Aim of the exercise
Copy out the part that opens with the row containing "May 8, 2025" and closes with the row containing "coord(633,567)", switching "Click" to "Tap" and changing nothing else.

Listed records
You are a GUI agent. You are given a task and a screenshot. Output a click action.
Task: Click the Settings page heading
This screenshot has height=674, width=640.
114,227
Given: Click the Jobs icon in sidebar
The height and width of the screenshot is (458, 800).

--

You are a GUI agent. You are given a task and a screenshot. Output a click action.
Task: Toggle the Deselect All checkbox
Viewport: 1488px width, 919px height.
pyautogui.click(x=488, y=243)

--

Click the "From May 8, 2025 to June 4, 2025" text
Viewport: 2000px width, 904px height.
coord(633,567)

Output
Tap the "From May 8, 2025 to June 4, 2025" text
Viewport: 2000px width, 904px height.
coord(633,567)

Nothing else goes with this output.